It’s November 1 and we’re 29 days out from the United Nations Climate Change Conference in Cancun, Mexico. (Throw away those leftover Halloween Milk Duds now, so you’ll look good in your organic hemp Speedos/bikini at Señor Frog’s.) Diplomats, advocates, scientists and journalists will converge on November 29 to try (again) to draft a more comprehensive global agreement on addressing climate change. The good news: Last year’s meeting in Copenhagen resulted in 2020 emissions targets for most of the world’s governments. The bad news: Details are sadly lacking on how to monitor whether those targets are reached and how to finance carbon cutting efforts. Expectations for Cancun aren’t very high. UN climate chief Christiana Figueres said in October, “There is no possibility of having a legally binding treaty in Cancun. But it can be a very good effort to set the foundations and cornerstones.”
Figueres and other international negotiators are putting off their hopes of significant agreement until the 2011 meeting in Johannesburg, but many people aren’t waiting around for the gargantuan wheels of global diplomacy to start turning.

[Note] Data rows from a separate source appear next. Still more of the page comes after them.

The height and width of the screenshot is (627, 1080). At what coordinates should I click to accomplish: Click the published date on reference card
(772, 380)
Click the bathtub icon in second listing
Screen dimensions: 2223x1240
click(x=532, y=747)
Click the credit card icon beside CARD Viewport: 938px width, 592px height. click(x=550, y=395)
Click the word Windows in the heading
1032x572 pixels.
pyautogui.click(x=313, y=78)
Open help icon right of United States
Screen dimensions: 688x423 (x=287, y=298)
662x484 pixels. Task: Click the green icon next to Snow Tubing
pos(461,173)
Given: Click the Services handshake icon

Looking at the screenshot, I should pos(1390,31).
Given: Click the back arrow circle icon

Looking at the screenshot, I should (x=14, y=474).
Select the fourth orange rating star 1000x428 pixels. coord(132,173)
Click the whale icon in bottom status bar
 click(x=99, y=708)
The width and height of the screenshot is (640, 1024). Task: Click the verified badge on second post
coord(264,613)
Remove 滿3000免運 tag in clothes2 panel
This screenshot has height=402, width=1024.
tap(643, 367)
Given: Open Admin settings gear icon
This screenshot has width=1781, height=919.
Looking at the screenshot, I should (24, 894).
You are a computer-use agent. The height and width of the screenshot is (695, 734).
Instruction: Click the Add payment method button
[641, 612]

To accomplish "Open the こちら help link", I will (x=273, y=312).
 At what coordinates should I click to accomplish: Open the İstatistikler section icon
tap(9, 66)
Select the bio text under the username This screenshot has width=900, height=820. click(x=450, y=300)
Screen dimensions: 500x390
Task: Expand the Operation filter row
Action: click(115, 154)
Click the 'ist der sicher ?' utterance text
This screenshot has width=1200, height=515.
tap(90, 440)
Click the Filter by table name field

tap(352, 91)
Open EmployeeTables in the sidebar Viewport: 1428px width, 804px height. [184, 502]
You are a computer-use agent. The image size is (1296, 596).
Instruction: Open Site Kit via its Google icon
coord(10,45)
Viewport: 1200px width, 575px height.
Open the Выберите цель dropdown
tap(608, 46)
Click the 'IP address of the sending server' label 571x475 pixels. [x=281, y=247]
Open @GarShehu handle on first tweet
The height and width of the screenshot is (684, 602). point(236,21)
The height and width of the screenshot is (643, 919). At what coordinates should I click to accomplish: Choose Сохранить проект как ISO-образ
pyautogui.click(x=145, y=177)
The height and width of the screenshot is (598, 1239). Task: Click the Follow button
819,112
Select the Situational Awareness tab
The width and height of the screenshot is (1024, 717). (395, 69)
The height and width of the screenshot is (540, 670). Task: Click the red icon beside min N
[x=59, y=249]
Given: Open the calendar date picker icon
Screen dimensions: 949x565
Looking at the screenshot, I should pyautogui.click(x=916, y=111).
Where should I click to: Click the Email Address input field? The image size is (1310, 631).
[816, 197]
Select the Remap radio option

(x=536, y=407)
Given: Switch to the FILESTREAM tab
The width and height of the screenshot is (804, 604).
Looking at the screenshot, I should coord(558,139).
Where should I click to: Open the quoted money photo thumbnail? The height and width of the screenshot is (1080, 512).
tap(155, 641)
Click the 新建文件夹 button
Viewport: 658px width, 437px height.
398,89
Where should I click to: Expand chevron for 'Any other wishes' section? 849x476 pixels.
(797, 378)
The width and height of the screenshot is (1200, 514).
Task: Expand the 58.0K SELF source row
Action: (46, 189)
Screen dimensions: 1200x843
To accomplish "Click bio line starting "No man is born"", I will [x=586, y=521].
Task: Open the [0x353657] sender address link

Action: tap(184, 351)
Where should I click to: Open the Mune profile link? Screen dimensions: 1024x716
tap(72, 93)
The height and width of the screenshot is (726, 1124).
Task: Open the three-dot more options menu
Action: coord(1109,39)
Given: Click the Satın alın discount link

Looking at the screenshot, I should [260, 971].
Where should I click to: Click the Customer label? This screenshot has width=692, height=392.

Today, the United Nations Environment Programme (UNEP) unveiled a “30 Ways in 30 Days” initiative that trains a spotlight on individuals, corporations, communities and countries that are having some scalable successes in combating the causes and effects of climate change.
As the month goes on and we count down to Cancun, Need to Know will highlight some of UNEP’s “30 Ways in 30 Days” solutions by adding context through analysis, criticism and — where they exist — descriptions of parallel programs in the U.S.
Today’s kick-off case study is a program in India that provides electricity to rural homes through solar power. More than 60% of Indian households don’t have reliable access to electricity and have to use fuels like wood or kerosene for heating, lighting and cooking. Part of the solution may be “clean cookstoves” that reduce fuel consumption and exposure to harmful smoke, but UNEP’s program may even go one better — providing light and heat. The UN worked with two of India’s largest banks to jump start lending for household solar energy systems, providing subsidies and technical assistance. Nearly 20,000 solar home systems were financed between 2004 and 2007.
While cookstove smoke isn’t one of the U.S.’s major sources of greenhouse gas emissions, we’ve got plenty of our own problems. One innovative financial mechanism that hoped to address the issue here was a municipal bond program called Property Assessed Clean Energy Financing (PACE). which allowed homeowners repay the cost of solar panels and other energy efficiency improvements through a surcharge on their property taxes. But as Climate Desk partner Grist has been reporting, PACE’s future is in question because of objections from the Federal Housing Finance Agency (i.e., Fannie Mae and Freddie Mac).